Se o combate ao populismo fosse água, os portugueses estavam encharcados. Da esquerda para a direita, no poder ou longe dele, a praça política inunda-se em grandes proclamações contra «os populistas», «os extremismos» e a importação de «radicalismos». Independentemente da piscina que cada um favoreça, acabamos por mergulhar, todos juntinhos, na mesma «luta pela democracia». Se a democracia se fizesse de matéria verbal, garanto-vos, a nossa estaria sã e salva. Mas não faz, pois não, caro leitor? Faz-se de instituições. Depende delas. E as nossas, como uma praia em maré vazia, fedem.

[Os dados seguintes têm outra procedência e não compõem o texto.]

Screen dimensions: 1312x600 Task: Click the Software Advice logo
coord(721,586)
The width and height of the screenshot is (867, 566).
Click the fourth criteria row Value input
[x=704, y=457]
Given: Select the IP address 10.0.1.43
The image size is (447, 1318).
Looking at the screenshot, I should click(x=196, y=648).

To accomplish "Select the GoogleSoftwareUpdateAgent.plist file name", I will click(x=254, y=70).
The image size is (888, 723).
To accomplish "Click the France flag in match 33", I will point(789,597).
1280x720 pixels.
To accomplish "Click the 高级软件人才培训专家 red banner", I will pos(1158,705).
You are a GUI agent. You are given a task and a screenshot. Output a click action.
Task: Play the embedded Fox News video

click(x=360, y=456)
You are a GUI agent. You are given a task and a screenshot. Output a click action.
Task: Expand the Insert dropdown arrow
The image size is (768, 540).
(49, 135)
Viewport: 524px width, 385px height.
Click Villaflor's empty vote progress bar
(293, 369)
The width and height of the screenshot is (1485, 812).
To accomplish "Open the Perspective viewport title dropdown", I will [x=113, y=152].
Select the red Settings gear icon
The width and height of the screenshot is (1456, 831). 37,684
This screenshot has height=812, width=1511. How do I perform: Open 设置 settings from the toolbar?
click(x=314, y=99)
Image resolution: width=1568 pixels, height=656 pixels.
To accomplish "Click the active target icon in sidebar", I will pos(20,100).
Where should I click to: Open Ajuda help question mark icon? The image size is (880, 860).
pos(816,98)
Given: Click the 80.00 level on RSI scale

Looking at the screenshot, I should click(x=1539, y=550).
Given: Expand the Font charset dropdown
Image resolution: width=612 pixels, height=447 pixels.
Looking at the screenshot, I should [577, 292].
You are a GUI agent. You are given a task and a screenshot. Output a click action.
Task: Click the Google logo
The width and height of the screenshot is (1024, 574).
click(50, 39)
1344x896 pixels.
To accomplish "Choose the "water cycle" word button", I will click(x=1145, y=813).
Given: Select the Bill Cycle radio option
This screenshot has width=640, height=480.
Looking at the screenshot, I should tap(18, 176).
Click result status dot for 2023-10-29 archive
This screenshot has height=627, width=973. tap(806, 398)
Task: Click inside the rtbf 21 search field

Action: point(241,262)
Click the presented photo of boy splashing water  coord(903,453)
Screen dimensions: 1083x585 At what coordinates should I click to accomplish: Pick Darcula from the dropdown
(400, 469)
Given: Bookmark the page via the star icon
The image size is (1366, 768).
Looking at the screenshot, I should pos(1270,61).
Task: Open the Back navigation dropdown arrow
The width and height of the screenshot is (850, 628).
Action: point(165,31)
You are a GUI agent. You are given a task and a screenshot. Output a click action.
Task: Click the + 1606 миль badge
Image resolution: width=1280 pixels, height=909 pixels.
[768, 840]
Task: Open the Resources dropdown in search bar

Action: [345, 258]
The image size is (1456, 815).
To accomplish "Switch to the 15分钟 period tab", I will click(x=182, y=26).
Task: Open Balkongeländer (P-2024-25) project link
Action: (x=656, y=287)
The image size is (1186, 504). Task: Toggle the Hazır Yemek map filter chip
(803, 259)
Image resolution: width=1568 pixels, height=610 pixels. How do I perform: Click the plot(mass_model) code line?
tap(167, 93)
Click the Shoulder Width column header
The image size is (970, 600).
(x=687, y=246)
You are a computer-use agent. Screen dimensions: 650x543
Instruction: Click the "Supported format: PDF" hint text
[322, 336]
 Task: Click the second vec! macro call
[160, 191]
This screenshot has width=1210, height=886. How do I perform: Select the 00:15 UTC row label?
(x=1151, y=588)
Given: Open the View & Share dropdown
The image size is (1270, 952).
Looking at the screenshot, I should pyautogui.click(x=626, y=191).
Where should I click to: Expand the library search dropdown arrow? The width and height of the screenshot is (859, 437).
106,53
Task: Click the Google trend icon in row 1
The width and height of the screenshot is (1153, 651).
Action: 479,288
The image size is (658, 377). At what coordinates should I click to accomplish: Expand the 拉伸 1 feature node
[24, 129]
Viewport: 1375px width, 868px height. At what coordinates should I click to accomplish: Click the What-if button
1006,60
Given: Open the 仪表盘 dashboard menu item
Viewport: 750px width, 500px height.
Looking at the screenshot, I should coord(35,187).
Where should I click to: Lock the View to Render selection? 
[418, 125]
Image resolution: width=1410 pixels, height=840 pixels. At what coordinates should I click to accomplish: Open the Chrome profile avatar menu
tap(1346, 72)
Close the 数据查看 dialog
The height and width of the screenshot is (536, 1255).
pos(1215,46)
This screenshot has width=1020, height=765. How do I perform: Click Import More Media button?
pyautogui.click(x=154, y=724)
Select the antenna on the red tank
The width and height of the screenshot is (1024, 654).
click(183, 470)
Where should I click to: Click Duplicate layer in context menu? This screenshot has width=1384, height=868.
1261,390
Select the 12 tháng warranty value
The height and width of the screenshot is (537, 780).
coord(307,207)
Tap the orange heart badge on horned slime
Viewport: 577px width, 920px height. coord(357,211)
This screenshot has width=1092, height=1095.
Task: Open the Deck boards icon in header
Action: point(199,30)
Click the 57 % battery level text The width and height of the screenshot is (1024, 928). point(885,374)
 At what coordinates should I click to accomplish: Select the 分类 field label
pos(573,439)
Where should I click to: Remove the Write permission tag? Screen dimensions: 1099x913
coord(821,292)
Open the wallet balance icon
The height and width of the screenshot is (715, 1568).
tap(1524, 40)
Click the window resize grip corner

Em meia década, o Partido Socialista liderado por António Costa procedeu a um assalto institucional que não se pode exatamente classificar como sem precedentes – pois Sócrates, afinal, era primeiro-ministro há menos de dez anos –, mas cuja eficácia e inimputabilidade passaram com relativa discrição. Sejamos sérios: se o governo de Viktor Orbán, na Hungria, indicasse uma ex-deputada e ex-autarca do seu partido para o Conselho Geral Independente (risos) da televisão pública, nomeasse o seu ministro das Finanças para governador do banco nacional (avaliando-se a si mesmo), candidatasse o ex-porta-voz do seu antecessor ao Tribunal Constitucional do país e afastasse o presidente do Tribunal de Contas em vésperas de chegada de dinheiro europeu, o que não diríamos nós?
Diríamos, caro leitor, que se tratava de um sequestro do Estado de Direito, de uma interferência do governo húngaro na separação de poderes e de uma inclinação autocrata do senhor Órban. E diríamos bem. Mas, como não se trata de Órban, nem da Hungria, nem de um político de direita, sorrimos, acenamos e mergulhamos alegremente na piscina do costume.